The dangly keyboard. Google thought outside the box to get the Slate’s display to tilt so much. Microsoft’s Surfaces use a small kickstand on the back of the tablets—which have their own problems—whereas the Slate has the sliding magnetic back. That leaves the keyboard part of the case awkwardly dangling on a thin strip of pleather, which feels like it could easily break over time.

Closing the tablet is awkward. Beyond the sliding keyboard, closing the tablet is a slightly annoying experience: You either have to use two hands to push the folded back part of the case back, so that it’s flush with the tablet, and then drop it down onto the keyboard, or you drop it down first and then try to push the back part closed. If you do that part second, though, the strong magnets can force the tablet out of its case, causing you to have to reopen the case, reconnect the tablet, then close again.

All the different ways you’re supposed to be able to use the Slate.
All the different ways you’re supposed to be able to use the Slate.
Image: Google

And when you flip the keyboard back behind the device to turn it into an upright tablet, flipping the keyboard back around will take the back of the case with it (as they connect magnetically), and then the case invariably falls off of the tablet. I kept dropping the tablet when trying to match the positions in Google’s marketing images, prompting my colleague from the other side of my desk cluster to call out, “Is everything OK over there?”

The circular keys are weird and quiet. Google’s decision to make the keys on the Slate’s keyboard round is an odd one stylistically. It’s also a little unnerving to have no audible feedback when typing, given there’s barely any tactile feedback on the mushy keys either, leaving you feeling like you’re typing into a void.

It’s clunky. The Slate weighs about 0.6 pounds more than the iPad Pro, and the bezels around the edge of the display make the screen feel smaller than it is.

It’s costly. Google chose to follow Microsoft’s pricing model for the Slate. The base model starts at $599 (not including the $200 keyboard case), but the options for the most powerful versions (featuring Intel i5 and i7 processors) start at $999 and $1,599.

It has a weird double life. The Slate acts like a Chromebook when docked in the keyboard case, and a pseudo-Android tablet when not.
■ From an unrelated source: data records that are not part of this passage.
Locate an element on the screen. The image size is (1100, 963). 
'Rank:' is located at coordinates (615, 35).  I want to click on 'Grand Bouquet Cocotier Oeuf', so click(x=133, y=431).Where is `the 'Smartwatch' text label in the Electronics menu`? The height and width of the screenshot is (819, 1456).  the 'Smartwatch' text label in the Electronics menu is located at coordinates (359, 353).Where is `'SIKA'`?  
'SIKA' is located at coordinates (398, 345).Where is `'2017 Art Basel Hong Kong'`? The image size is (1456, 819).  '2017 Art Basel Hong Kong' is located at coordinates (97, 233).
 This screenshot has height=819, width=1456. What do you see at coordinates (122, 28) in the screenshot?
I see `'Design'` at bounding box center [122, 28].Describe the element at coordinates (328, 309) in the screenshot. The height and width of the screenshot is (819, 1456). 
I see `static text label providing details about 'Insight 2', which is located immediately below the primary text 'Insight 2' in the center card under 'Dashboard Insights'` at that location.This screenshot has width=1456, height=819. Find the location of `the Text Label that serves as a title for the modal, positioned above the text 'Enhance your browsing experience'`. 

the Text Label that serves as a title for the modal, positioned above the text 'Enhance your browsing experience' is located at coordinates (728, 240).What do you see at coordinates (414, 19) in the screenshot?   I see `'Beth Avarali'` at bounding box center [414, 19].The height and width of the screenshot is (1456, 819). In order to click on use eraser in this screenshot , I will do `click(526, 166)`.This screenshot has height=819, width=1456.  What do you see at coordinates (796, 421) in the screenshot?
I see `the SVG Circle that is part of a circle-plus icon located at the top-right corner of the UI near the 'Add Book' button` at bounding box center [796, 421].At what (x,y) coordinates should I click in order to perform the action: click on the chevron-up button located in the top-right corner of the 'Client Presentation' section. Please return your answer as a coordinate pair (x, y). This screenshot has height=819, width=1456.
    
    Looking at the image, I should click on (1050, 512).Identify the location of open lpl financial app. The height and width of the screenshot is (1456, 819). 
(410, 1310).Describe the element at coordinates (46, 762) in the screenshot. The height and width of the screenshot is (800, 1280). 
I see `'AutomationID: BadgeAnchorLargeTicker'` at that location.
In reality, all that really changes is that you can rearrange and resize app windows when it’s docked, whereas every app loads fullscreen when it’s in tablet mode. There’s also a desktop that seems to serve absolutely no purpose when the device is in laptop mode.

Should you get one?

I really can’t see a reason to pick up one of these. Even at the basest price, there are touchscreen Chromebook laptops that can do everything the Slate can (albeit likely in a chunkier package) that don’t feel nearly as awkward to use. And if you’re really in the market for a high-power tablet, Microsoft’s latest Surface Pro 6 does a better job of being a portable computer. And if you’re just in the market for a travel device, the iPad or iPad Pro are better at filling that niche.